● **Extracted text**:
------------------------------
Skip to content

Separate mFSDP v2 unit tests#5640

Open
wujingyue wants to merge 4 commits into
NVIDIA:mainfrom
wujingyue:codex/separate-mfsdp-v2-tests
Open

Separate mFSDP v2 unit tests#5640
wujingyue wants to merge 4 commits into
NVIDIA:mainfrom
wujingyue:codex/separate-mfsdp-v2-tests

Conversation

@wujingyue

@wujingyue wujingyue commented Jul 3, 2026

Copy link
Copy Markdown
Contributor

Summary

Move the mFSDP v2 / experimental unit tests from tests/unit_tests/distributed/megatron_fsdp/ into a separate tests/unit_tests/distributed/mfsdp_v2/ bucket, with a duplicated local conftest.py and a dedicated H100 unit-test recipe entry.

Moved tests:

  • test_cuda_graph.py
  • test_dbuffer.py
  • test_fully_shard.py (renamed from test_experimental_fully_shard.py because the folder now carries the v2 context)
------------------------------
● **Input records**:

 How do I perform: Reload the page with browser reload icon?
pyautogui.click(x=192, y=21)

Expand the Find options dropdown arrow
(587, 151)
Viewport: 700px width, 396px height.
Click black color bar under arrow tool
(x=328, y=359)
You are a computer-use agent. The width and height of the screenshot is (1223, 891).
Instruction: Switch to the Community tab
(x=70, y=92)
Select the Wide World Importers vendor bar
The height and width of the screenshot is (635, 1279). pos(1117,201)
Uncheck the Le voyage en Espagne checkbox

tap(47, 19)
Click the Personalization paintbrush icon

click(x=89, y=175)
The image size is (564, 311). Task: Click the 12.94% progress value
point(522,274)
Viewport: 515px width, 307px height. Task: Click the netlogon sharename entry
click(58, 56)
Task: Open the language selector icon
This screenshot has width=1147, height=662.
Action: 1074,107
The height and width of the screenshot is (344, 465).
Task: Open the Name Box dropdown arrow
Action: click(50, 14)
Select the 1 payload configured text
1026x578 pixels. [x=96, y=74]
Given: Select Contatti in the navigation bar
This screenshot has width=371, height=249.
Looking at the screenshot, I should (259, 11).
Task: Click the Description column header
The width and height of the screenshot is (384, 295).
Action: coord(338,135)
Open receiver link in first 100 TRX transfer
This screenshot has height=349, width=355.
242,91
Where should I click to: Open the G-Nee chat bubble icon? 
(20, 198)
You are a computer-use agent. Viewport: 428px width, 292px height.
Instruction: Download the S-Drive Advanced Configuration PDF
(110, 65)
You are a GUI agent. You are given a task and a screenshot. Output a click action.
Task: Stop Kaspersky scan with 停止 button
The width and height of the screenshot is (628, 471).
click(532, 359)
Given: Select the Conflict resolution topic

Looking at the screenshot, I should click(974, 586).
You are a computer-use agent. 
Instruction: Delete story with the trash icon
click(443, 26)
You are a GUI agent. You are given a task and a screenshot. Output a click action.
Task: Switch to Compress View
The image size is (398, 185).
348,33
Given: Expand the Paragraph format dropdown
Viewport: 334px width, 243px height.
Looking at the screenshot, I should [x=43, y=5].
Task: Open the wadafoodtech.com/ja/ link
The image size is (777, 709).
------------------------------
● **Complete the following**:
• A. Return the stretch of the records from their first line through the line containing "(x=328, y=359)", copied word for word.
• B. Continue the pull request page about separating the mFSDP v2 unit tests from the point where it stops.

● **Answers for the tasks**:
• A.
 How do I perform: Reload the page with browser reload icon?
pyautogui.click(x=192, y=21)

Expand the Find options dropdown arrow
(587, 151)
Viewport: 700px width, 396px height.
Click black color bar under arrow tool
(x=328, y=359)

• B.
  • test_symmetric_memory.py

This also scopes mFSDP v2 distributed cleanup to the new folder and passes CUDA devices explicitly to PyTorch barriers, which removes the PyTorch NCCL barrier-warning noise from this new bucket.

Why

The biggest motivation is CI signal: the existing v1 bucket is much slower and much noisier than the v2 tests. In the final split run, the v1 bucket took 14m19s wall time and reported 574 warnings, while the standalone v2 bucket took 3m28s wall time and reported 43 warnings.

The old tests/unit_tests/distributed/megatron_fsdp/**/*.py - latest CI bucket mixed two different kinds of coverage:

  • v1 mFSDP tests (test_mfsdp_fully_shard.py, test_mfsdp_uneven_dtensor.py, test_mcore_fully_sharded_data_parallel.py, etc.)
  • v2 / experimental FSDP tests (test_dbuffer.py, test_experimental_fully_shard.py, test_cuda_graph.py, test_symmetric_memory.py)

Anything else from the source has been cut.